With the others he stepped over.

The ledge was
already lost to darkness and they had a far way to go.

Saska moved to
the front and Torrullin held his breath. Looking back, she found
him. “I not only caused the death of your child by neglect, I
wished it dead.”

She jerked
away as a blue ellipse rose, and stepped over.

Torrullin
growled and would have launched himself at her throat had not
Elianas held him back.

“No, not like
this.”

Torrullin drew
up, shrugging the man off. He stepped over last to put as many
bodies between him and Saska as was possible. She was stoic, and
did not look his way.

Dechend was
calm as he spoke. “I have always known this abyss existed.”

Teighlar
snorted. “That is your hidden truth?”

“What else is
there, my Lord?”

Teighlar
smiled. “You are a good man, Dechend.”

Dechend
inclined his head and found his ellipse before him.
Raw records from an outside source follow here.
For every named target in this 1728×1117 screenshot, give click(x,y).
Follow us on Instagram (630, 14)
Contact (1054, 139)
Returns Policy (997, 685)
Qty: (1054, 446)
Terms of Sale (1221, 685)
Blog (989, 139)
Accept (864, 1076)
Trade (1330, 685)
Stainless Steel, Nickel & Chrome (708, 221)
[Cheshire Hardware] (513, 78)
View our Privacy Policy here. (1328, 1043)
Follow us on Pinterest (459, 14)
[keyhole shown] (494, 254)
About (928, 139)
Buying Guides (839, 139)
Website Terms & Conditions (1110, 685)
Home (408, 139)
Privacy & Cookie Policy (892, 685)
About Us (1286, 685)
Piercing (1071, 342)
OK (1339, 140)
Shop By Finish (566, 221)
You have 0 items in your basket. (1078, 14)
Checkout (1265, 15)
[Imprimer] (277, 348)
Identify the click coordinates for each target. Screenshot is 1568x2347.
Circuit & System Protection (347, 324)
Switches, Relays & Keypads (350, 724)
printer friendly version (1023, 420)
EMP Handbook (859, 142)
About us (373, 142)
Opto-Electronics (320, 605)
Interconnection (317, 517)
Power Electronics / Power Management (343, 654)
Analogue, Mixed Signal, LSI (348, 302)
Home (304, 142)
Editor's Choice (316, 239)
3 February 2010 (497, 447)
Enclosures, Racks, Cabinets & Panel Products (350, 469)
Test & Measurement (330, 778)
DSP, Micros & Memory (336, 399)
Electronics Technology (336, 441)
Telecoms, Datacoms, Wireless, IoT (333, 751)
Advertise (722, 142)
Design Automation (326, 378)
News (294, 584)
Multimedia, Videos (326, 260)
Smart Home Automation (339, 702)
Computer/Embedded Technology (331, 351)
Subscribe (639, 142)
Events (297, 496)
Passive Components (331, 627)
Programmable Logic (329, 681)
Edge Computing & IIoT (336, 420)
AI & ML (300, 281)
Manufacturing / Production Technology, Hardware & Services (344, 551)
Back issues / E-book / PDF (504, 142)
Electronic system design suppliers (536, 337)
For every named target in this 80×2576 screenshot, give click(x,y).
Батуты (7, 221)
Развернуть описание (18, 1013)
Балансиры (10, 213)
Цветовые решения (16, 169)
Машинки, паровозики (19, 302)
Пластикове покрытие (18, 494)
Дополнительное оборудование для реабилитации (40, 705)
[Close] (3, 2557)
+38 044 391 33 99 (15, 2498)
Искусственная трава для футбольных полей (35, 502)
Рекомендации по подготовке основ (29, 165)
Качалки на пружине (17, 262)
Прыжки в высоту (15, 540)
They all
stepped over.

Then the
process stalled.

Sabian
exhorted, “Come on, we are getting closer!”

Caballa moved
forward. “The truth is I cannot tell where my truth lies.”

“That is not
good enough,” Sabian snapped.

No ellipse
rose.

Caballa
sighed. “The truth is I love Tristan.”

“Gods,”
Tristan said, moving forward.

He stood
beside Caballa as they waited. Was she testing herself or was she
telling the truth?

No ellipse
rose.

Tristan
groaned.

Torrullin
closed his eyes and prayed.

“I love
Torrullin.”

Absolute
silence.

But no ellipse
rose.

“I am lost!”
she wailed.

A white
ellipse rose.

“No,” she
whispered and took Tristan’s hand as he helped her over. She was
quiet after that. She would not look directly at either man named
in her quest for a definitive answer.

A muscle
twitched in Tristan’s cheek.

Maple was
next. “I slept with and murdered my sister.” With an expressionless
face he stepped over. His ellipse was swift in arriving.